» **EXERCISE INSTRUCTIONS**
Every line of the data below that holds the string "computer" needs to be reported.

» **Data entries**

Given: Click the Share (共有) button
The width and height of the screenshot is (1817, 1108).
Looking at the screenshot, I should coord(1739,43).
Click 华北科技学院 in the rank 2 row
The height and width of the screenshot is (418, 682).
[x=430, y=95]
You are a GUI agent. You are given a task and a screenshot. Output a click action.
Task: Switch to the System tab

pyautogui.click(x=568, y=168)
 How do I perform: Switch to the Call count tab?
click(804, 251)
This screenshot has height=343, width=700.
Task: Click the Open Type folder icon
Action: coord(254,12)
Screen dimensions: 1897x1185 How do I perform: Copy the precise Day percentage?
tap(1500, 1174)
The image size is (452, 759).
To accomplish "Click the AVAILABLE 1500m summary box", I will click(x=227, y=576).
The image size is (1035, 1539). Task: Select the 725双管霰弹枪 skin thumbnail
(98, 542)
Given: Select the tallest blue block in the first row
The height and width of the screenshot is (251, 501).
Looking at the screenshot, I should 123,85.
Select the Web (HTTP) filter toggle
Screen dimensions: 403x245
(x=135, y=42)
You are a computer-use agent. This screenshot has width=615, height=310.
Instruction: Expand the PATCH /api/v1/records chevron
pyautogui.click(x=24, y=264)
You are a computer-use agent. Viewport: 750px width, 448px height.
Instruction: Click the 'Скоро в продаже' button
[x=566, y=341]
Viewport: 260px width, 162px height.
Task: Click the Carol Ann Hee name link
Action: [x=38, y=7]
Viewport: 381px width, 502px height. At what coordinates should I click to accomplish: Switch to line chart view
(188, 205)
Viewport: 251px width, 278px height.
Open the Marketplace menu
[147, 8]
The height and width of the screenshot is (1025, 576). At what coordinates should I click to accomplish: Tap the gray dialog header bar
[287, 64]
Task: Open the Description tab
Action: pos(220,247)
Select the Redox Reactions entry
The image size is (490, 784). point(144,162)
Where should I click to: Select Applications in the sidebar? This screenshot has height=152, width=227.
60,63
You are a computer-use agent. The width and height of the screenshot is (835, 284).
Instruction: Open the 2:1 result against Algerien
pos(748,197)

» **REPLY TO THE TASK**
You are a computer-use agent. This screenshot has width=615, height=310.
You are a computer-use agent. Viewport: 750px width, 448px height.
You are a computer-use agent. The width and height of the screenshot is (835, 284).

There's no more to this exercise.